WORK REQUIRED:
Return the whole of the data exactly.

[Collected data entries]
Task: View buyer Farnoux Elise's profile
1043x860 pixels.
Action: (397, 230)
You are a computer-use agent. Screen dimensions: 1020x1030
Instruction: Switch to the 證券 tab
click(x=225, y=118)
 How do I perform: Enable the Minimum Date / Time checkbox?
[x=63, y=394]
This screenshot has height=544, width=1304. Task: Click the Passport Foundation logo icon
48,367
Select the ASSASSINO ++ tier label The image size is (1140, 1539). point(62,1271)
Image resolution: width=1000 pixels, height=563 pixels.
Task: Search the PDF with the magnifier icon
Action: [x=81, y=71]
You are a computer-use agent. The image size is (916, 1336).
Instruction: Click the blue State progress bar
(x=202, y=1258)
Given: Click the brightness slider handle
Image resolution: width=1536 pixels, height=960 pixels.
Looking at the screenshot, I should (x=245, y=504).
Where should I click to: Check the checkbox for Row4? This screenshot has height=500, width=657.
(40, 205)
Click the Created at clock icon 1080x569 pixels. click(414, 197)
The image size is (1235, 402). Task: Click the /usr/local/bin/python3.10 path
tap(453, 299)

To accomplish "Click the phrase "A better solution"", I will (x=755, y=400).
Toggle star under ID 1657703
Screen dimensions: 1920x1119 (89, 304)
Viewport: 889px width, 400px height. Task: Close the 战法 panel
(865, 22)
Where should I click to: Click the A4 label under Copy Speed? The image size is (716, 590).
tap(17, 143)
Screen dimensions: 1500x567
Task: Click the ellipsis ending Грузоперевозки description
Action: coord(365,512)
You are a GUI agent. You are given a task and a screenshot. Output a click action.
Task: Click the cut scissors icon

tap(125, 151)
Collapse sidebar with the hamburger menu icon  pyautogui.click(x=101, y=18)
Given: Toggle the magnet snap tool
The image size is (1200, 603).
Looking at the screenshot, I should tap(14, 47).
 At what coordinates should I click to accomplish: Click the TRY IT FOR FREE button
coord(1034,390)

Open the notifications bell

OUTPUT OF THE TASK:
Task: View buyer Farnoux Elise's profile
1043x860 pixels.
Action: (397, 230)
You are a computer-use agent. Screen dimensions: 1020x1030
Instruction: Switch to the 證券 tab
click(x=225, y=118)
 How do I perform: Enable the Minimum Date / Time checkbox?
[x=63, y=394]
This screenshot has height=544, width=1304. Task: Click the Passport Foundation logo icon
48,367
Select the ASSASSINO ++ tier label The image size is (1140, 1539). point(62,1271)
Image resolution: width=1000 pixels, height=563 pixels.
Task: Search the PDF with the magnifier icon
Action: [x=81, y=71]
You are a computer-use agent. The image size is (916, 1336).
Instruction: Click the blue State progress bar
(x=202, y=1258)
Given: Click the brightness slider handle
Image resolution: width=1536 pixels, height=960 pixels.
Looking at the screenshot, I should (x=245, y=504).
Where should I click to: Check the checkbox for Row4? This screenshot has height=500, width=657.
(40, 205)
Click the Created at clock icon 1080x569 pixels. click(414, 197)
The image size is (1235, 402). Task: Click the /usr/local/bin/python3.10 path
tap(453, 299)

To accomplish "Click the phrase "A better solution"", I will (x=755, y=400).
Toggle star under ID 1657703
Screen dimensions: 1920x1119 (89, 304)
Viewport: 889px width, 400px height. Task: Close the 战法 panel
(865, 22)
Where should I click to: Click the A4 label under Copy Speed? The image size is (716, 590).
tap(17, 143)
Screen dimensions: 1500x567
Task: Click the ellipsis ending Грузоперевозки description
Action: coord(365,512)
You are a GUI agent. You are given a task and a screenshot. Output a click action.
Task: Click the cut scissors icon

tap(125, 151)
Collapse sidebar with the hamburger menu icon  pyautogui.click(x=101, y=18)
Given: Toggle the magnet snap tool
The image size is (1200, 603).
Looking at the screenshot, I should tap(14, 47).
 At what coordinates should I click to accomplish: Click the TRY IT FOR FREE button
coord(1034,390)

Open the notifications bell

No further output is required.